My rating: 4 of 5 stars
So admittedly the Fae genre of YA is not something I usually read, though I did once venture to the realm of Julie Kagawa and Holly Black’s Tithe. Anywho, I enjoyed Banished and especially its unusual heroine, Kit.
Unlike other protagonists who agonise over their magical abilities, Kit is fairly straight up about her own. She’s well aware that they went crazy once before when she was younger and has kept a tight rein on them since, though she’s not frightened to experiment with them, which is a refreshing attitude to adopt.
Also, de Jager leaves PLENTY of room for development on this front, as Kit tends to rely on punching and stabbing her way out of the many corners in which she finds herself. Kit’s emotional reaction to the violence she inflicts is not ignored. De Jager makes sure she’s not some wholly unrealistic hero-bitch who kills without feeling any backlash. Kit is a teenager, after all, at the most difficult stage of her life: teetering on the cusp of adulthood.
Yes, there is romance, but it’s not overdone and it takes second place to the plot, which is nice and pacey. This is a series so – as you can probably guess – Kit and Thorn aren’t going to be allowed to stay together. Obviously I’ve not read the sequel, but I am sure we need not fear a Twilight Bella-esque descent into lovesick self-pity. Kit is independent, intelligent and she gets on with things. She’s not the type to moon over a boy to the exclusion of all else, which is frankly great. She’s a modern woman who has her own formidable attributes to rely on. There’s a bit in chapter 26 where she gives Thorn a good talking to, showing a level of perception that surprised me.

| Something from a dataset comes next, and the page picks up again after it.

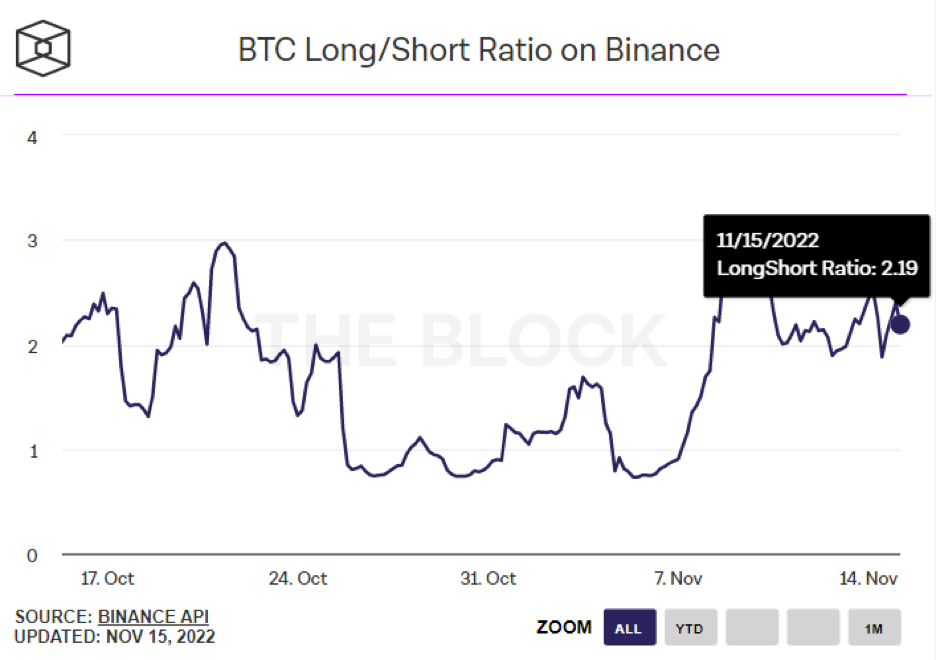The image size is (936, 660).
Task: Open the BINANCE API source link
Action: coord(153,616)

The writing is fluid and engaging, with just the right amount of description balanced with dialogue (which had a light, comic feel to it). It was also very modern. That jarred with me at first, probably because I am so used to reading secondary world fantasy, but once I got over that, I found it suited Kit’s personality.

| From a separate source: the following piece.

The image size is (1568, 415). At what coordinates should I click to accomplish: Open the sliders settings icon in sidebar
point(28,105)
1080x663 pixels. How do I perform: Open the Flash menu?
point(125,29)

On a few occasions, de Jager’s language didn’t ring true, notably from the character, Istvan. That was my only real niggle. Diverse characters sometimes spoke in the same vernacular, utilising the same expressions. This made the Fae and the humans rather surprisingly alike in their dialogue even though the two races are supposed to be a world apart. Looking at this issue from another angle, you could argue that de Jager’s Fae move with the times, differentiating them from the traditional Fae of say Tam Lin’s world.
However, to give credit where it’s due, the Fae’s actual behaviour, particularly the forester Crow’s and the Royal Family’s, was certainly distinct and a far cry from how a human would act in a given situation. De Jager manages to get that creepy, slightly discordant vibe across that let’s us know we’re in the presence of something Other.
With a solid cast of supporting characters and a contemporary atmosphere, Banished is a fun read that introduces new and exciting elements to a well-mined genre.